We asked our ambassador Dr Tim Hawkes to assist with some guidance to help fathers and parents support their teenagers through this very challenging period made even more stressful due to COVID-19.

This is part three of a three-part series to help your Year 12 student through their final year of exams.

Part Three: How to Help With Learning

Before this causes too much concern, we’re not talking about the need for dads to be able to explain the finer points of math or science. This simply means that you can act as facilitators to guide your Year 12 teen to resources online and in print.

Another learning role for dads is to be a sounding board; to listen to an essay being read, or to accept a request to read an essay.

However, it is important to remember that some sensitivity is needed if completing this task. Too much criticism can crush. Too much ‘gush’ can conceal inadequacy.

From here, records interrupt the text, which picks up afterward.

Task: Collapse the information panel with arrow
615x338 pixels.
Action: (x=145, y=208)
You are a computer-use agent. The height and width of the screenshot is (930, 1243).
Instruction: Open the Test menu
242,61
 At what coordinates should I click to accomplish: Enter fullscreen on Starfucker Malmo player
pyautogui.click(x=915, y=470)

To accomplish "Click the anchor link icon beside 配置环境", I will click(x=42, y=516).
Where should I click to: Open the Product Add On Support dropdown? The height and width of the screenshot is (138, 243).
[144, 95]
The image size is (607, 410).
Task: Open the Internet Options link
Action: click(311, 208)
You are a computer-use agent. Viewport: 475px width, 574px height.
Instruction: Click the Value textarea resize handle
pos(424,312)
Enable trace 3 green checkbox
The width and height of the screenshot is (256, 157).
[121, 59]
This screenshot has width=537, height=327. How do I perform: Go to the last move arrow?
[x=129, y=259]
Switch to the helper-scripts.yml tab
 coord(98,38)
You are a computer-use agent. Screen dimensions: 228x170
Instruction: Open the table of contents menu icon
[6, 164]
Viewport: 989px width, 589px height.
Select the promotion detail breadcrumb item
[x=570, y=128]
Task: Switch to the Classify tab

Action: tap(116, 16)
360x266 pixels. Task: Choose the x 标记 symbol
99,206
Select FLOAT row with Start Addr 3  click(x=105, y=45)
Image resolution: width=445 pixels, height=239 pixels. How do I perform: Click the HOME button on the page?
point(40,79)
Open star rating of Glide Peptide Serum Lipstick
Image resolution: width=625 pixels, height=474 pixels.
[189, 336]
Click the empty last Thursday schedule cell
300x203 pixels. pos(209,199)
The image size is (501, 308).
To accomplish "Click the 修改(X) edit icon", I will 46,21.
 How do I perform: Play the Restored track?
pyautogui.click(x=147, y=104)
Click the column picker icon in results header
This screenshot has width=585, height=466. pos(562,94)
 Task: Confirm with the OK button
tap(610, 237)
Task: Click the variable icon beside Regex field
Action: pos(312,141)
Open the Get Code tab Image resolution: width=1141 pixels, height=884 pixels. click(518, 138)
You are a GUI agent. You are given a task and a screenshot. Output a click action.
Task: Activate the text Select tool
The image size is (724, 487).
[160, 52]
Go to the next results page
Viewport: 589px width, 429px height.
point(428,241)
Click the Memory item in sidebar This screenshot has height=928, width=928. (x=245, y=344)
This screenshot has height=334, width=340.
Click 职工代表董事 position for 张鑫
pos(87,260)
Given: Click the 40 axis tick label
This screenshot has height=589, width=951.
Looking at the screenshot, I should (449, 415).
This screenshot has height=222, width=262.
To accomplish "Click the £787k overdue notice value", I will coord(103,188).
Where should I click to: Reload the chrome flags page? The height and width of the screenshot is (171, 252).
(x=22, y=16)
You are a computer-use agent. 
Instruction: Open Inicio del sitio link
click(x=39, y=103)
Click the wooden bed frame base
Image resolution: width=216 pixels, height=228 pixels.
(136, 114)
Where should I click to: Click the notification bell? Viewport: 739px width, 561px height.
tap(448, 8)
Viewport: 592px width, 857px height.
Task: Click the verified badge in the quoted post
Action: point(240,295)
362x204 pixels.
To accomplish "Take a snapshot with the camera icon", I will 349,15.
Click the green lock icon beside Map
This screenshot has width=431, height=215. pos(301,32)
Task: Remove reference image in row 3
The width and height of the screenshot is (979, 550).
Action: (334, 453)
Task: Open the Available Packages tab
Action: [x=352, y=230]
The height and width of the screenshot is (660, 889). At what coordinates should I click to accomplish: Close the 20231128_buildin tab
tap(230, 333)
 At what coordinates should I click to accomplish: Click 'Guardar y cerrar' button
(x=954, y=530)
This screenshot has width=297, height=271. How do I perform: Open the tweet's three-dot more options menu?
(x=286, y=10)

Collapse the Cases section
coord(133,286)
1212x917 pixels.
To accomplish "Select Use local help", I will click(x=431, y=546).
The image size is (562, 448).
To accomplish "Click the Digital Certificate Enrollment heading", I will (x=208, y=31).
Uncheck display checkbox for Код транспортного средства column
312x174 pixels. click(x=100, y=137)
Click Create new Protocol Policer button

Simply point out the bits you really liked, and, if able, suggest a few areas that might profit from some re-working.

Some last-minute advice for you to give your teen going off to exams:

  • Get a good night’s sleep beforehand.
  • Have a moderate breakfast of ‘brainfood’. Fruit, cereal and yoghurt can work better than a big ‘fry-up’.
  • Check you have everything needed – pens, rulers and spares if anything should run out or break.
  • Allow good time to get to the exam. Don’t arrive out-of-breath and stressed because you didn’t allow enough time for the traffic.
  • When you get to the exam room, take a few deep breaths and try to relax. Then organise your desk.
  • Read the exam paper carefully, making note of the compulsory questions and optional questions.
  • Allocate time to each question so that most time is spent on the questions giving the most marks.
  • Pay attention to the directive terms such as ‘discuss’ and ‘describe’ and ‘contrast’. Make sure you understand what these terms mean.
  • Check – then double check that you are answering the question, rather than the one you think they’ve asked.
  • Keep to time.
  • If appropriate, plan your answer in rough before writing.
  • Try not to stress. The brain operates best when it is in a state of ‘relaxed alertness’.

When the exam results are released, it’s important for dads to remain upbeat, whatever the score, and be enthusiastic about the opportunities that now present themselves.

Best of luck with it all.

This article is the third in a three-part series of tips to assist fathers support their teenagers through the challenging exam period made even more stressful due to COVID-19.